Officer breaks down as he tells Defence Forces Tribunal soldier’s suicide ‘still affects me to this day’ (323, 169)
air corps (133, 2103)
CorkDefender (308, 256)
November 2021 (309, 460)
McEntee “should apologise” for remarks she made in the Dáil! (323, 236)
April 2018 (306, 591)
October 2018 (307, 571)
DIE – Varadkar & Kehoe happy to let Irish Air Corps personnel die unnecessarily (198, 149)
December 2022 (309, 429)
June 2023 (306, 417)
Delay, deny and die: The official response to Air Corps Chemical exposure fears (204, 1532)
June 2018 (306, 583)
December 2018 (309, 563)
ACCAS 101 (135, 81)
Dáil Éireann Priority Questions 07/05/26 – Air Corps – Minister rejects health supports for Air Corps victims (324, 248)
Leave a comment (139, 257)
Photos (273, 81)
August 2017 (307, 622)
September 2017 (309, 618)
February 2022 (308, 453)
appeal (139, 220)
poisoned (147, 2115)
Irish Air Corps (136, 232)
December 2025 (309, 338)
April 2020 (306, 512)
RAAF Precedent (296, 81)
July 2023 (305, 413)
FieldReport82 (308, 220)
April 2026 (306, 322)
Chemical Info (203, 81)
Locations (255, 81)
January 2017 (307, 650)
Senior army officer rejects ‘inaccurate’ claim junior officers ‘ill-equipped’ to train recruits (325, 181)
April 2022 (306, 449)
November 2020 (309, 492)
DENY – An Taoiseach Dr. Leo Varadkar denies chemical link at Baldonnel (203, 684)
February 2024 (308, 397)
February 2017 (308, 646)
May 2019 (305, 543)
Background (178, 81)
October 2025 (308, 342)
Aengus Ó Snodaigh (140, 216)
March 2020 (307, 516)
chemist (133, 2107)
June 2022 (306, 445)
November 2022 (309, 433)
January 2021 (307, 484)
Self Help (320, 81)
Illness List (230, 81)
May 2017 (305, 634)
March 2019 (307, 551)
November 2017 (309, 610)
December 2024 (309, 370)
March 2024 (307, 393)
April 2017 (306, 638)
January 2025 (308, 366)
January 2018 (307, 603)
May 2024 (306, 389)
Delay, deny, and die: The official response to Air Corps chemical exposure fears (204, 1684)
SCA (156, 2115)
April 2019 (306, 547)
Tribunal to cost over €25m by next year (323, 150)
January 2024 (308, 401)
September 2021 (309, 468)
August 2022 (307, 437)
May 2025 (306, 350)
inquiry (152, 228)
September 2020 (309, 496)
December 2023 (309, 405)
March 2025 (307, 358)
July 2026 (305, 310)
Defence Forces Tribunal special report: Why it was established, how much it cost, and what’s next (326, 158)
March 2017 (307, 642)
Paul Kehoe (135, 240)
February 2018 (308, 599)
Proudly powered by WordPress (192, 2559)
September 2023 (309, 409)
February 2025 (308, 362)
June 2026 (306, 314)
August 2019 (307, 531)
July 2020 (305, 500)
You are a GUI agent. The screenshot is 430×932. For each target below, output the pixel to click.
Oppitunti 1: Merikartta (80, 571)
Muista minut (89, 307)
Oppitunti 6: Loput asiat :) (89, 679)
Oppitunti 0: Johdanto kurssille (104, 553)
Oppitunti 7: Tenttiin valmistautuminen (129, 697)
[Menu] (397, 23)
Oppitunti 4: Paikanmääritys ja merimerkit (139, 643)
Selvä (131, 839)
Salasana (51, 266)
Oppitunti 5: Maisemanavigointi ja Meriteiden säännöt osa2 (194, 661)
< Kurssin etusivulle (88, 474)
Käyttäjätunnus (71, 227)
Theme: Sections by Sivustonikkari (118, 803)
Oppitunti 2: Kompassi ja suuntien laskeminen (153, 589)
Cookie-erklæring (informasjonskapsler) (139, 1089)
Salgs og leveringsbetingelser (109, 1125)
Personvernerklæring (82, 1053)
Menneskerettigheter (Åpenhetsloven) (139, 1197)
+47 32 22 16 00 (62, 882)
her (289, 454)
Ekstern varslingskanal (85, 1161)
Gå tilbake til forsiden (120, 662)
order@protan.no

● ● ●

Problem requirements: From the records above, reproduce exactly the lines from the one with "July 2023 (305, 413)" to the one with "chemist (133, 2107)", both included, and no others.

Response to this exercise:
July 2023 (305, 413)
FieldReport82 (308, 220)
April 2026 (306, 322)
Chemical Info (203, 81)
Locations (255, 81)
January 2017 (307, 650)
Senior army officer rejects ‘inaccurate’ claim junior officers ‘ill-equipped’ to train recruits (325, 181)
April 2022 (306, 449)
November 2020 (309, 492)
DENY – An Taoiseach Dr. Leo Varadkar denies chemical link at Baldonnel (203, 684)
February 2024 (308, 397)
February 2017 (308, 646)
May 2019 (305, 543)
Background (178, 81)
October 2025 (308, 342)
Aengus Ó Snodaigh (140, 216)
March 2020 (307, 516)
chemist (133, 2107)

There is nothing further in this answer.